Saturday, October 5, 2013

Mary Cassatt 1844-1926 paints self-portraits

Mary Cassatt was born into an affluent family in Pennsylvania on May 22, 1844. She studied at the Pennsylvania Academy of the Fine Arts, one of the country's leading art schools where only 20% of the students were women. Bored with the sluggish rate of teaching & the superior attitudes of both male pupils & instructors, Cassatt resolved to learn the old masters on her own. She afterward declared, "There was no teaching" at the Academy. Female pupils were not allowed to use live models at the time, and the primary figure training was drawing from casts.

Mary Cassatt (1844-1926). Self Portrait 1878

In 1865, Cassatt approached her parents with the idea of studying in Paris. Despite their initial objections, Cassatt's parents relented and allowed her to go. Because women were not admitted to the École des Beaux-Arts, she applied to learn in private with masters of the school. Cassatt increased her arts training with daily sessions at the Louvre where she had received a copying permit. The museum served as a social gathering place for female pupils, who were not permitted to go to cafes which the avant-garde artists met.

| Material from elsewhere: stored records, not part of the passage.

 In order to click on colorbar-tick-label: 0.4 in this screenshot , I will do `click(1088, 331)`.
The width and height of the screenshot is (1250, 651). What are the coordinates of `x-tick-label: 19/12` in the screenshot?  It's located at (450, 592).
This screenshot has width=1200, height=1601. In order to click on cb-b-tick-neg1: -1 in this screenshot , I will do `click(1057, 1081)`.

In Paris, Cassatt attended classes in the studios of the academic artists Jean Léon Gérôme & Thomas Couture. She also traveled extensively in Europe studying & copying old master paintings. In 1874, she settled permanently in Paris, where her work was regularly shown at the Salon, the annual government-sponsored exhibition.

The following year she saw the pastel work of Edgar Degas, one of the leaders of the Impressionist movement, in a gallery window. Years later, Cassatt described the importance of this experience, "I used to go and flatten my nose against the window and absorb all I could of his art. It changed my life. I saw art then as I wanted to see it."

Mary Cassatt (1844-1926). Self Portrait 1880

Cassatt was one of a relatively small number of American women to become professional artists in the 19th-century when most women, particularly wealthy ones, did not pursue a career. But Cassatt was not working in order to survive.

When Cassatt settled in Paris, an artistic revolution was already underway in France. Artists were discovering new freedoms in chosing their subjects & styles and in where they showed their work to the public. Cassatt's career blossomed amid these changes, but even though she felt a personal freedom, the women she painted here are certainly proper ladies, a part of accepted society. Her subjects may be depicted in relaxed postures doing everyday activities, but there can be no doubt that they are "ladies."